Ayant travaillé une décennie dans une grande et célèbre ( enfin, anciennement célèbre...) Université littéraire parisienne, j’ai pu constater comme tant d’autres, le très faible niveau de ces « étudiants » en provenance de nos anciennes colonies.
Certains n’étaient pas ou quasiment pas francophones.
Diplômés, bien entendu, au bout d’un certain nombre d’années, et fréquemment dans des spécialités sans rapport avec les besoins des pays d’origine.
Et tous, bien entendu, exprimant un fort désir de rester en France, et d’obtenir un job en rapport avec leurs études ( ce désir est partagé par l’étudiant français moyen, lui aussi exigeant un travail « bac + 5 », quel que soit par ailleurs ce bac + 5, (et je vous assure que pas mal de mastères ont des profils parfaitement inemployables).

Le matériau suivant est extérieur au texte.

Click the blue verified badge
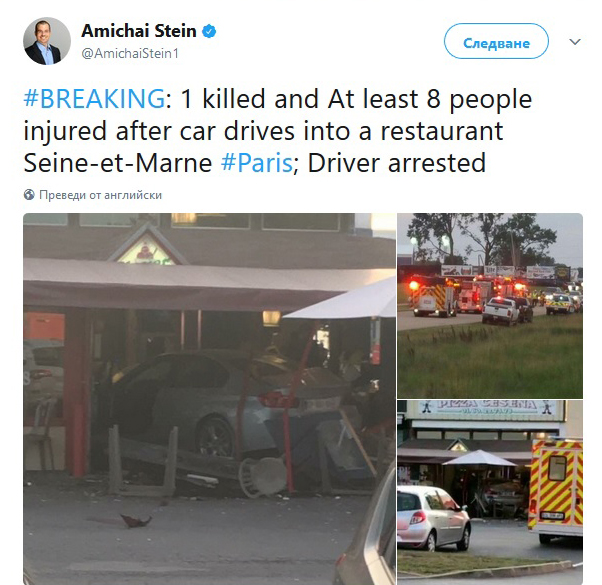602x585 pixels. click(x=209, y=31)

Le malheur, c’est qu’en même temps, et c’est peut-être en liaison avec la chute drastique du niveau, et la perte de réputation qui s’en est suivie à l’international, le flot d’étudiants étrangers s’est tari pour certains pays : plus de Canadiens, plus d’Américains, plus de Scandinaves, de moins en moins de Russes, de Chinois et d’Indiens.

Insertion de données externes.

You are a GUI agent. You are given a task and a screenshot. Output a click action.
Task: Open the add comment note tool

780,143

Il suffit de se renseigner sur le niveau de certaines filières, ou de certaines Ecoles de Langues et de Traduction, pour comprendre l’étendue du désastre.
Ce sont des salles d’attente à la carte de séjour, et les moyens d’y arriver sont connus de tous.
La France a sans doute beaucoup d’étudiants étrangers, cela coûte cher et rapporte peu,
mais elle se glorifie bruyamment de son nombre élevé de touristes ( qui eux aussi rapportent souvent assez peu, ou même coûtent beaucoup).
Ce sont parfois les mêmes personnes, puisque si une filière ne fonctionne pas, on en essaye une autre.
Force est de constater que ces « étudiants-touristes » ne profitent ni à leur pays d’origine, ni à leur pays d’accueil, et seraient bien en peine de trouver dans le monde un autre lieu d’accueil aussi « accueillant », où l’on n’a besoin ni d’un certain niveau intellectuel, ni d’un certain niveau financier, pour devenir « Diplômé ».